Task details
Copy, without a single change, each line from the one that holds "Task: Open quoted tweet by 남자조형우 방사능먹고자란티" to the bottom of the entries below, and drop any pictures.

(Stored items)
::::::::
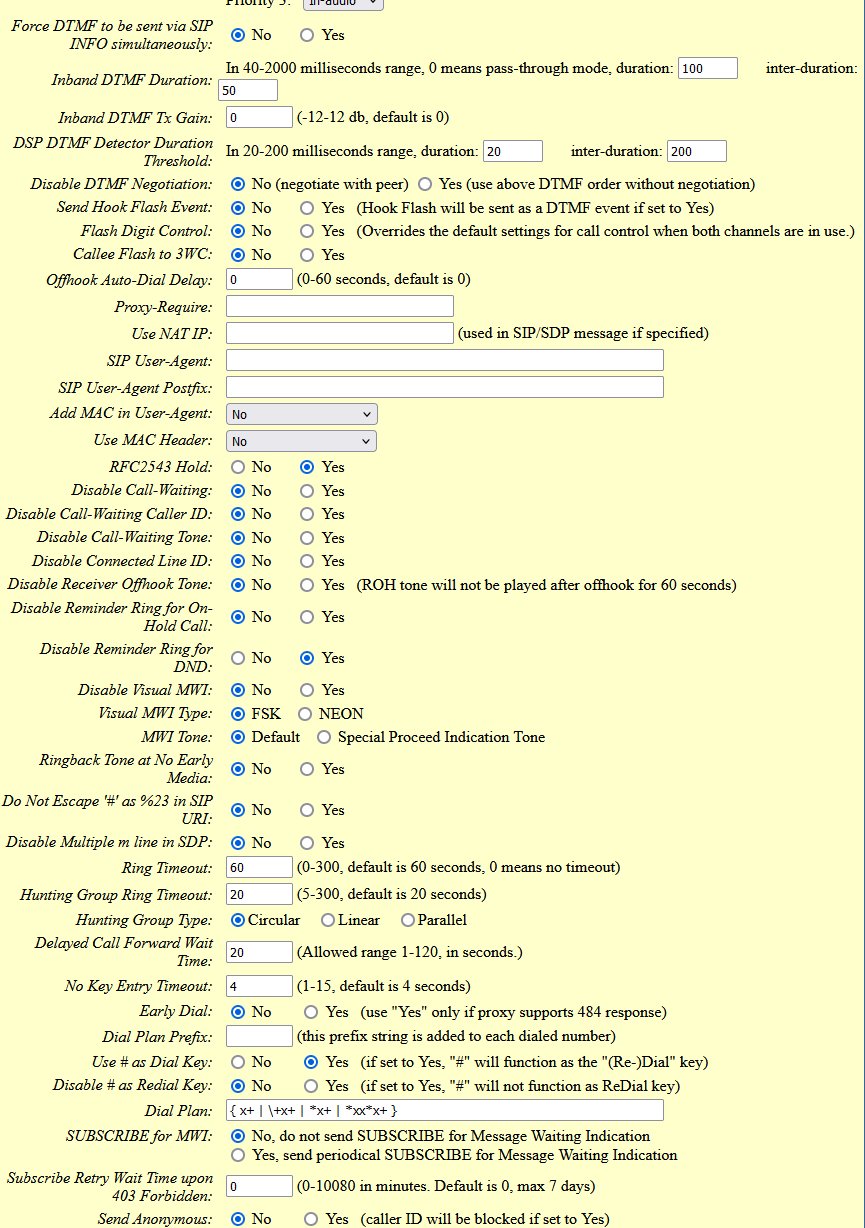The width and height of the screenshot is (865, 1228).
Task: Choose No for Use # as Dial Key
Action: pyautogui.click(x=238, y=1062)
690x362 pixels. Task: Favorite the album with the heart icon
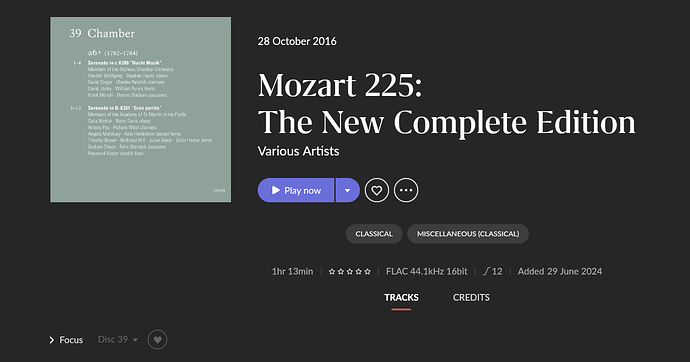(x=377, y=190)
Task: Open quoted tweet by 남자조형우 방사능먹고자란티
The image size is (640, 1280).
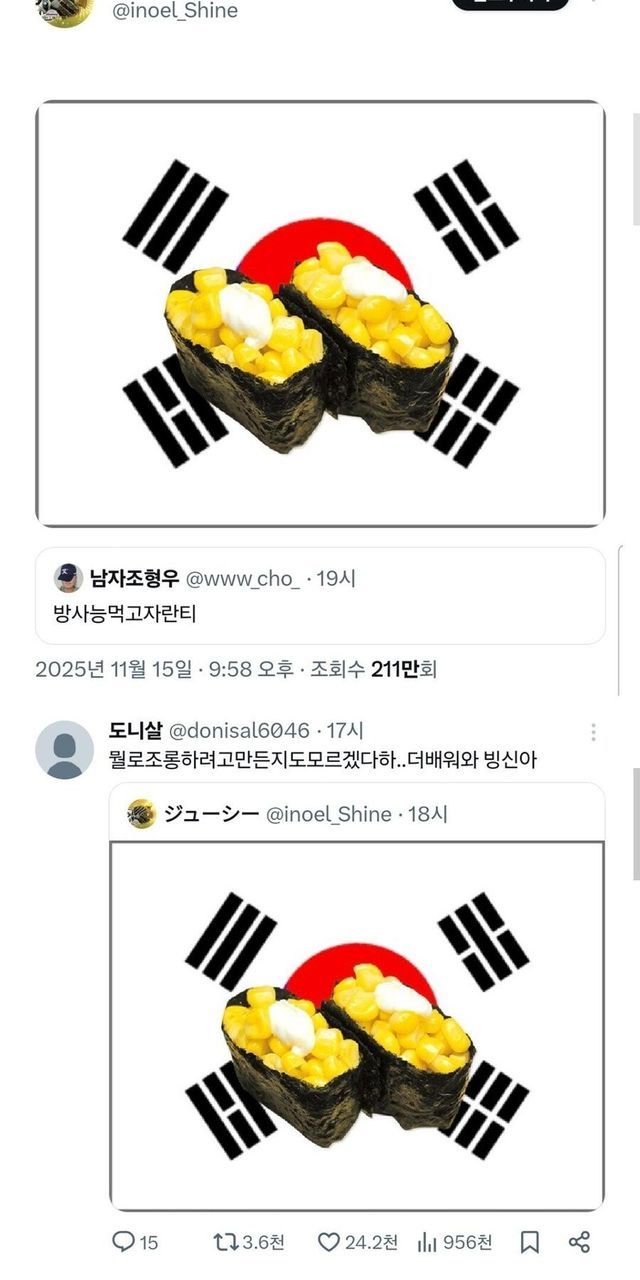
::::::::
Your solution
Task: Open quoted tweet by 남자조형우 방사능먹고자란티
The image size is (640, 1280).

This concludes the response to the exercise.